The Cellular Operators Association of India (COAI), the GSM operators’ body, will support a costing formula for mobile termination charges (MTC) that will benefit “efficient operators” rather than existing operators or the new licencees.
The move gains importance as telecom operators are divided over the issue of MTC — with existing operators seeking a hike and the new licencees demanding a reduction.
The present MTC, which is levied by operators on other service providers for terminating calls on their network, is 30 paise per minute.
“As an association we are mandated to follow the established and best practices and have decided to support a costing formula for MTC. This costing formula will be based on forward-looking long-run incremental costs (FL-LRIC) of a telecom service provider,” COAI Director-General TV Ramachandran told Business Standard.
MTC was one of the eight issues discussed at the COAI’s executive committee meeting held in Mumbai yesterday.
Ramachandran said the method would benefit the most “efficient service provider”. The efficiency of the operator could only be decided in the long run, he added.

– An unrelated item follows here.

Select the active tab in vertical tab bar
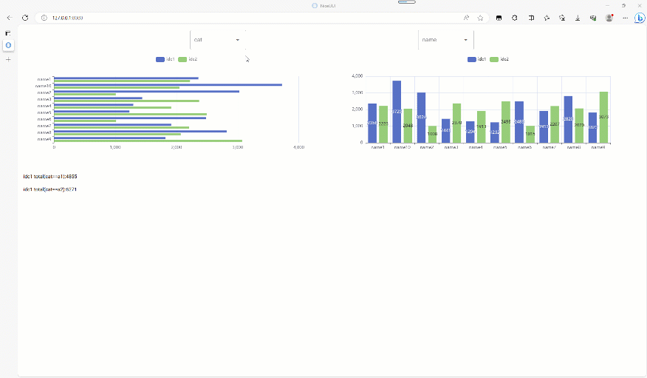This screenshot has width=647, height=378. coord(8,45)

According to industry experts, FL-LRIC is used in the developed nations, including in the European Union countries. This method is calculated using a number of measures like interconnection tariffs in a competitive environment.
The established telecom operators, like Bharti Airtel, Vodafone-Essar and Idea Cellular, among others, are seeking a 10 paise hike in MTC. But new licencees like Unitech, Datacom Solutions and Loop Telecom are seeking a reduction of 25-50 per cent, sources close to the development say. For existing operators, a hike in MTC will mean an increase in revenue as they expect a rise in the number of calls terminated on their networks as the new operators start launching their services. Most new operators have readied their networks and infrastructure and are set to start operations either by the end of this year or by early next year.
However, the new operators feel that hiking MTC will further burden them at a time their revenues are at the lowest levels.
Meanwhile, the COAI has decided to propose a costing formula based on forward-looking long-run incremental costs (FL-LRIC).